== Work request ==
Collect every line below that contains the word "column".

====== Given records ======

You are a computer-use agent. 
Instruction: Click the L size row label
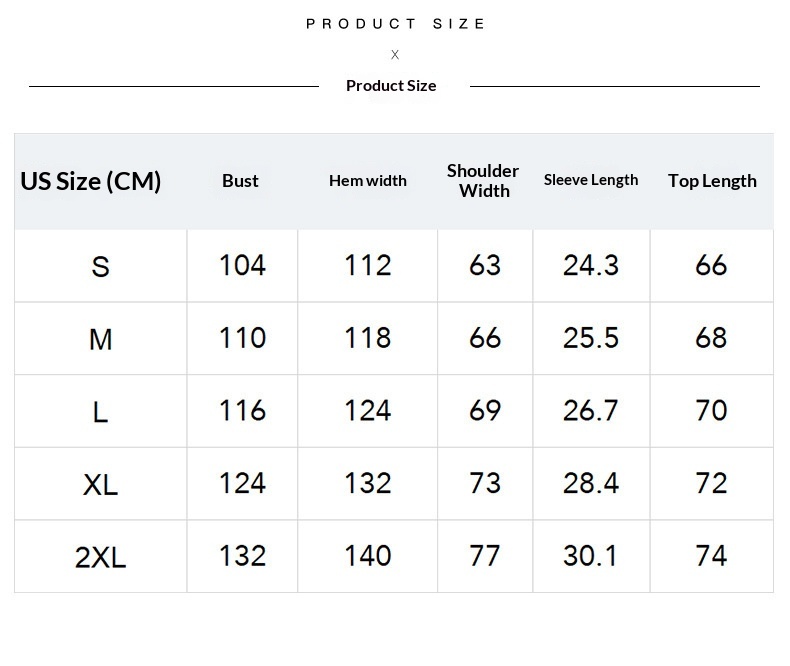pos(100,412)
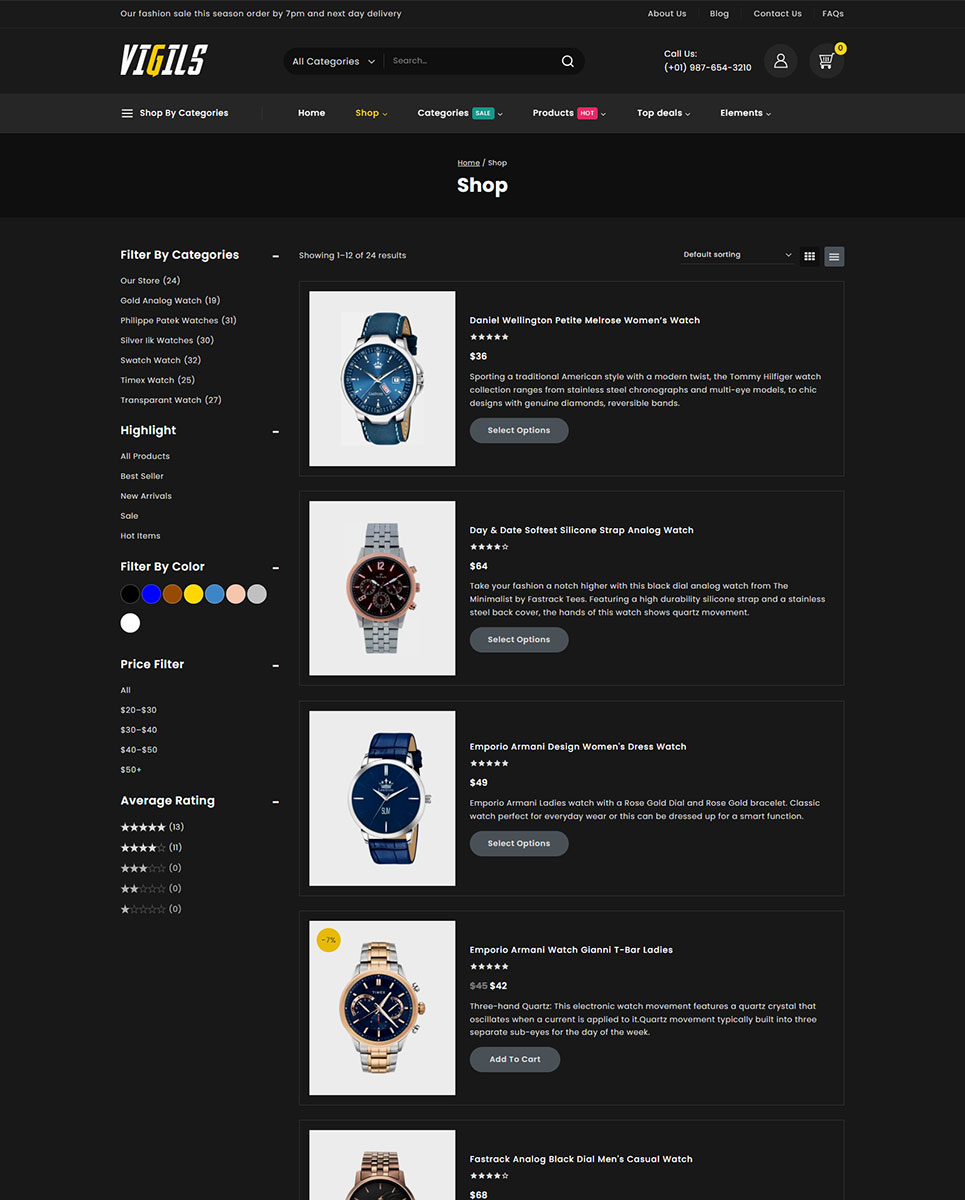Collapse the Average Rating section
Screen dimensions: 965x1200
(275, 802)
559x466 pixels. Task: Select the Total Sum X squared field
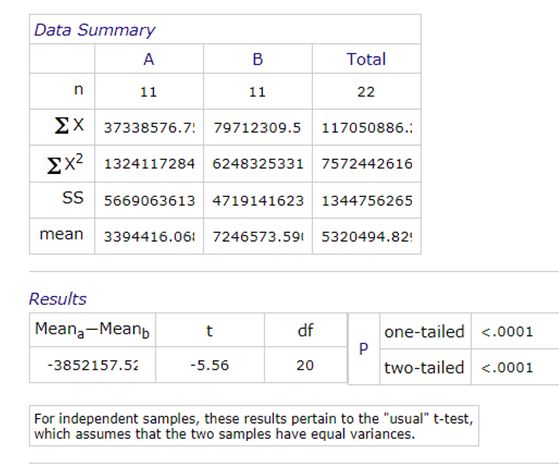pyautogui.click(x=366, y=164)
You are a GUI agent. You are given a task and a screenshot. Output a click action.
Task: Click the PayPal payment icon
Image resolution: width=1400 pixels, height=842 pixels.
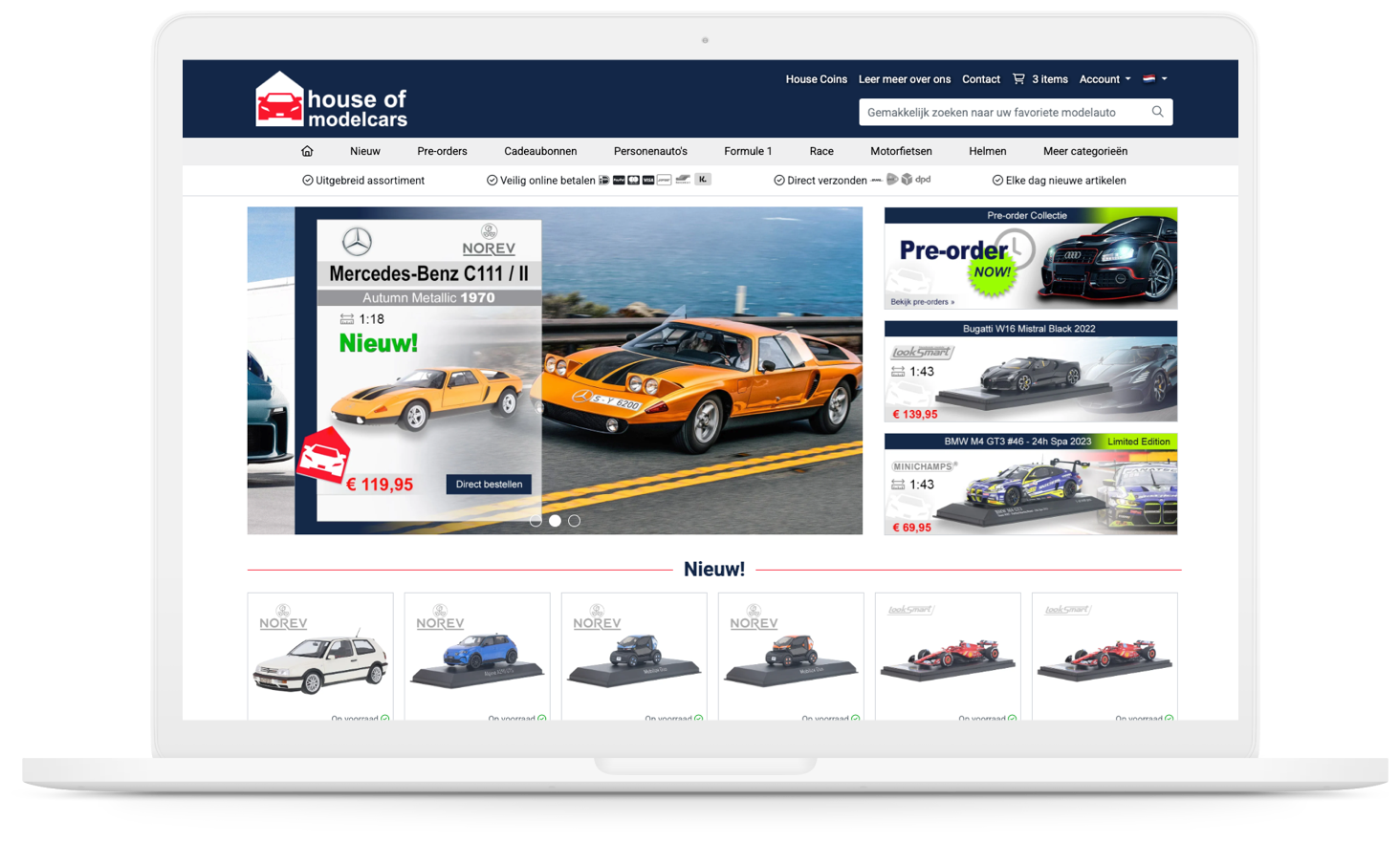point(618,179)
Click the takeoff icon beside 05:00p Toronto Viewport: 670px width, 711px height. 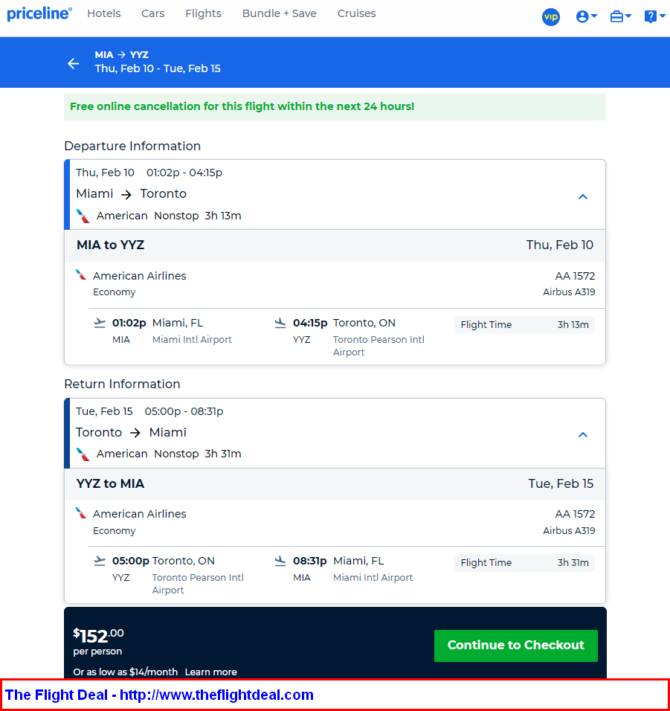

======
====== Given records ======

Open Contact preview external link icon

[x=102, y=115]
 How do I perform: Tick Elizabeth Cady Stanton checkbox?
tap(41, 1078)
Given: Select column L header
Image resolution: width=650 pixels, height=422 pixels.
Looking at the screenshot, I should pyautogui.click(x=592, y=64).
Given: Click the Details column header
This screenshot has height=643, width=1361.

======

== Answer to this problem ==
Given: Select column L header
Given: Click the Details column header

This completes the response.